As each location is checked, they will mark it on their list with a star. They figure the Chief Historian must be in one of the first fifty places they'll look, so in order to save Christmas, you need to help them get fifty stars on their list before Santa takes off on December 25th.

Collect stars by solving puzzles. Two puzzles will be made available on each day in the Advent calendar; the second puzzle is unlocked when you complete the first. Each puzzle grants one star. Good luck!

You haven't even left yet and the group of Elvish Senior Historians has already hit a problem: their list of locations to check is currently empty. Eventually, someone decides that the best place to check first would be the Chief Historian's office.

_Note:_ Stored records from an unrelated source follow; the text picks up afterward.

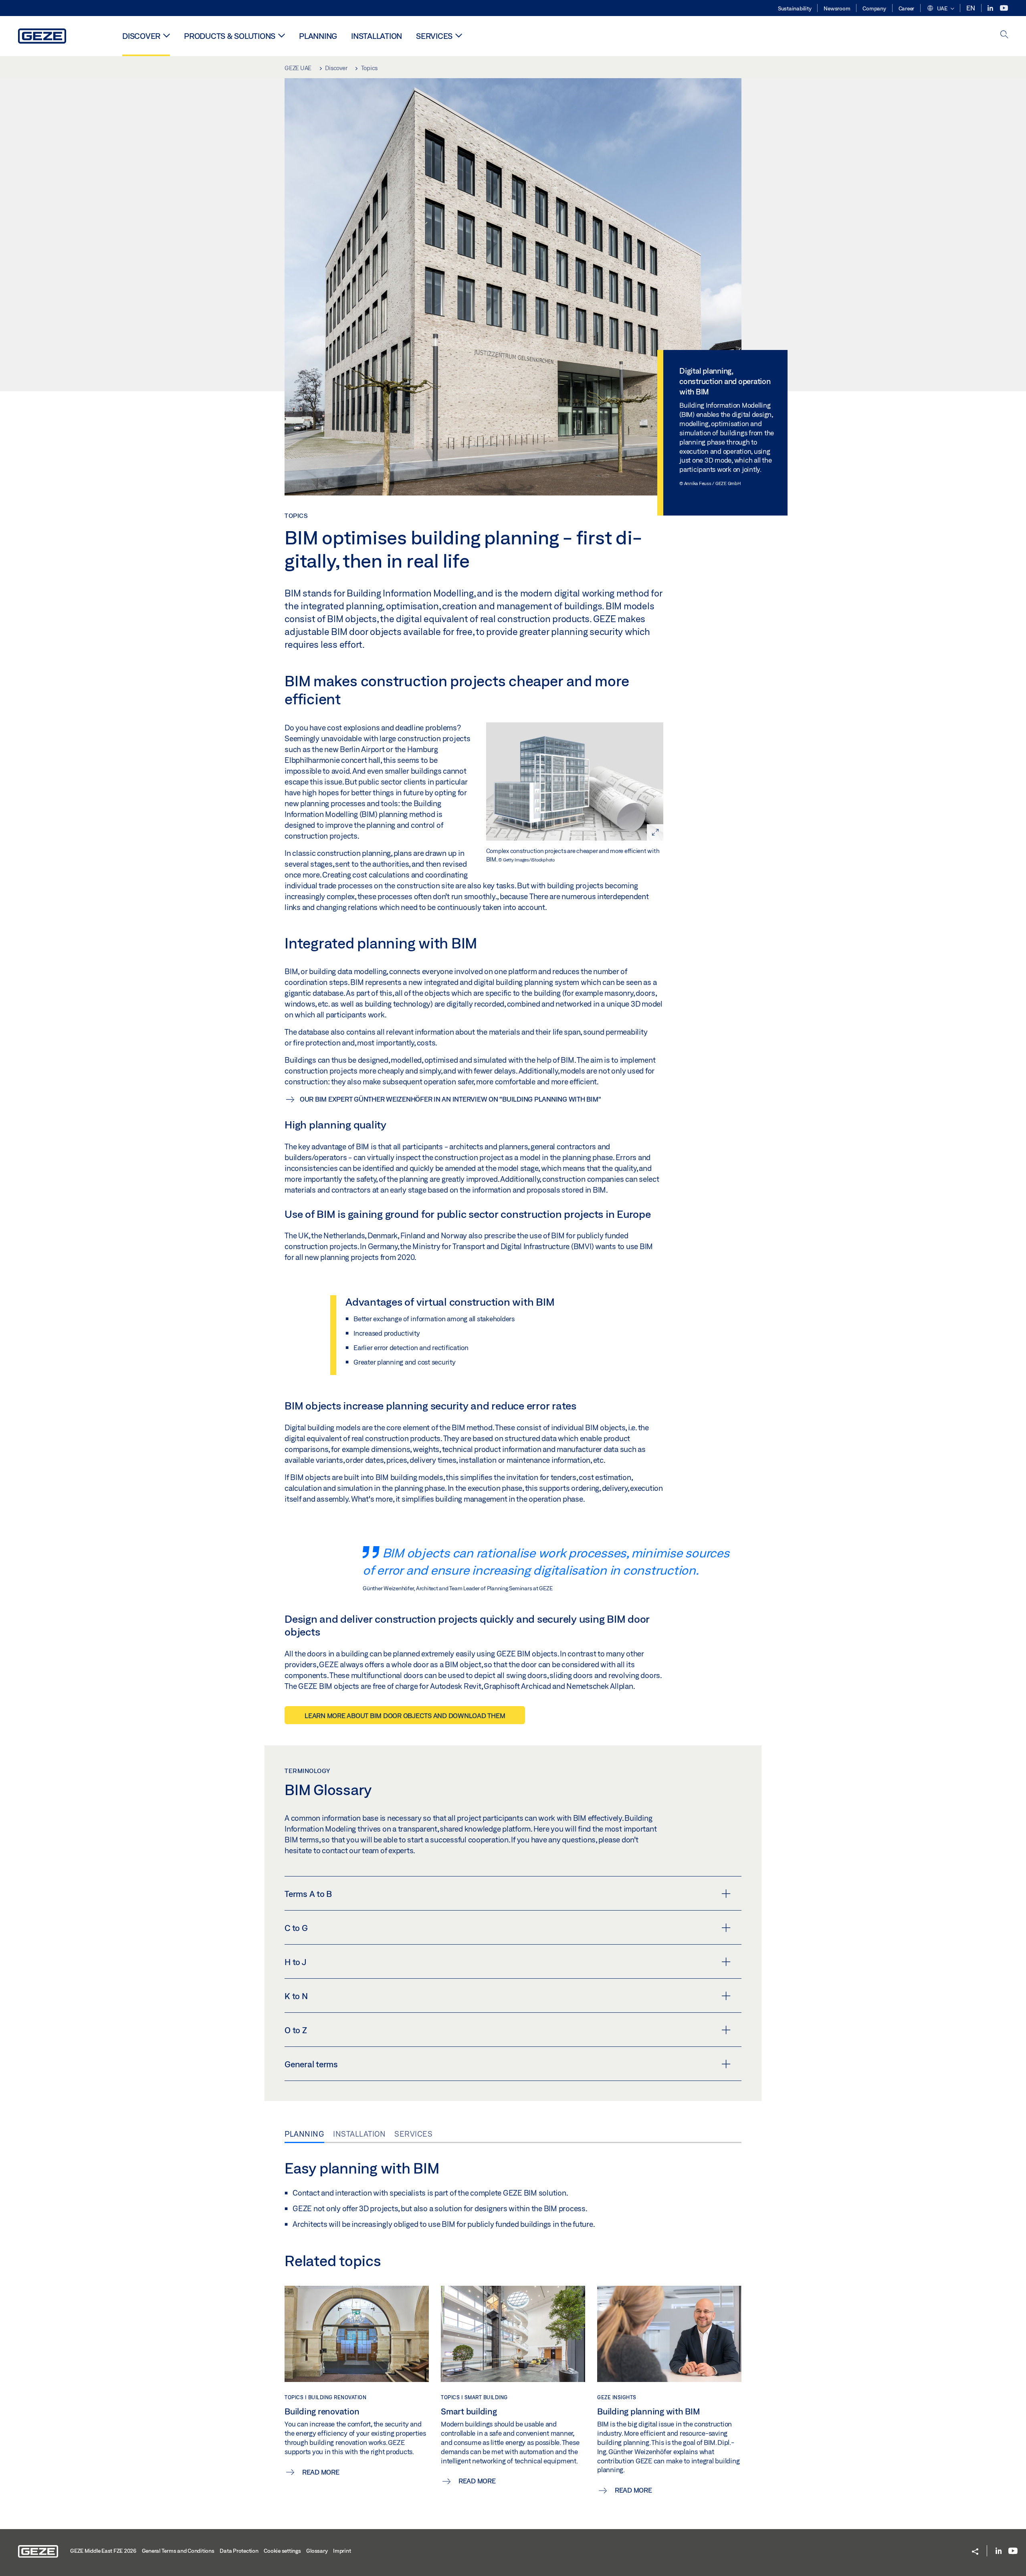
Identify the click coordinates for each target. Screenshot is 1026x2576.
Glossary (316, 2551)
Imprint (342, 2551)
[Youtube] (1004, 8)
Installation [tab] (359, 2133)
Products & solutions (229, 35)
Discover (141, 35)
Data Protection (239, 2551)
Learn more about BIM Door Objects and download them (405, 1715)
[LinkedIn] (991, 8)
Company (874, 8)
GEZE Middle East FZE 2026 (103, 2551)
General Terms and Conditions (178, 2551)
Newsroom (837, 8)
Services (434, 35)
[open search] (1004, 35)
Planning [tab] (304, 2133)
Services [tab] (413, 2133)
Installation (376, 35)
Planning (318, 35)
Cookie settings (282, 2551)
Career (907, 8)
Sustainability (795, 8)
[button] (940, 9)
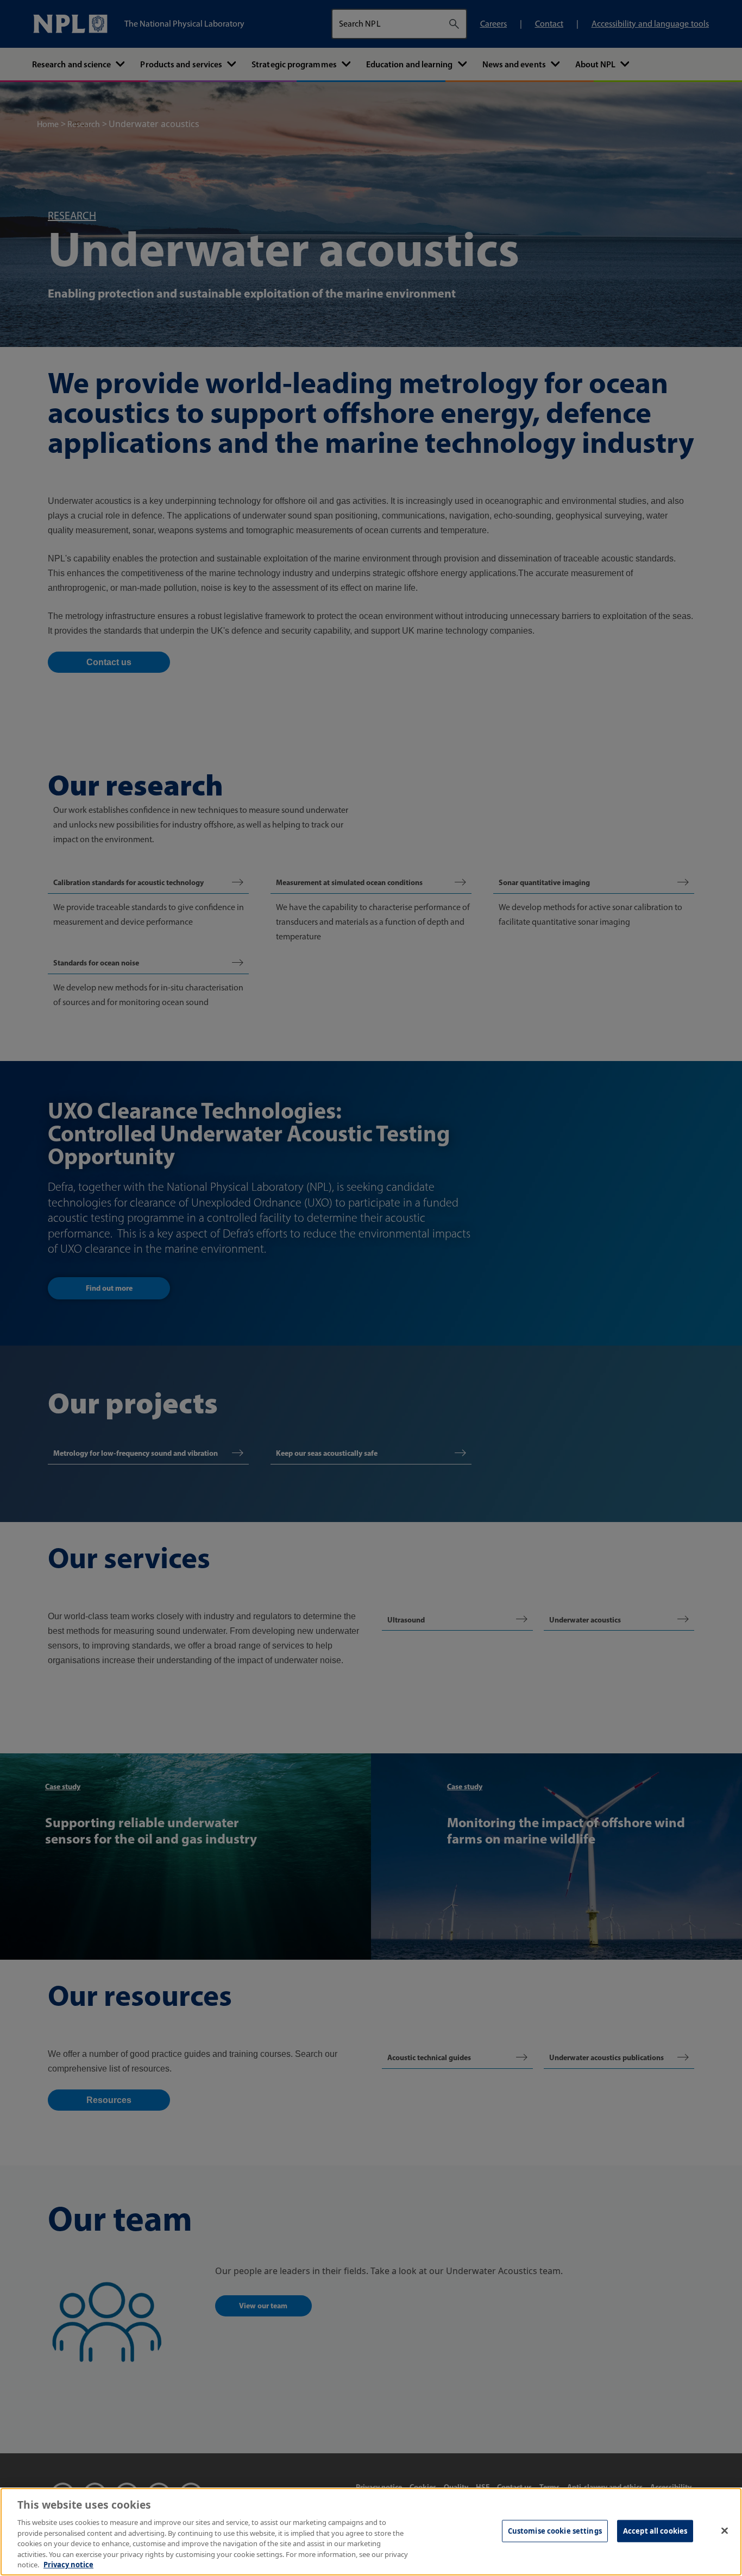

Upon pouring into the office, everyone confirms that the Chief Historian is indeed nowhere to be found. Instead, the Elves discover an assortment of notes and lists of historically significant locations! This seems to be the planning the Chief Historian was doing before he left. Perhaps these notes can be used to determine which locations to search?

Throughout the Chief's office, the historically significant locations are listed not by name but by a unique number called the location ID. To make sure they don't miss anything, The Historians split into two groups, each searching the office and trying to create their own complete list of location IDs.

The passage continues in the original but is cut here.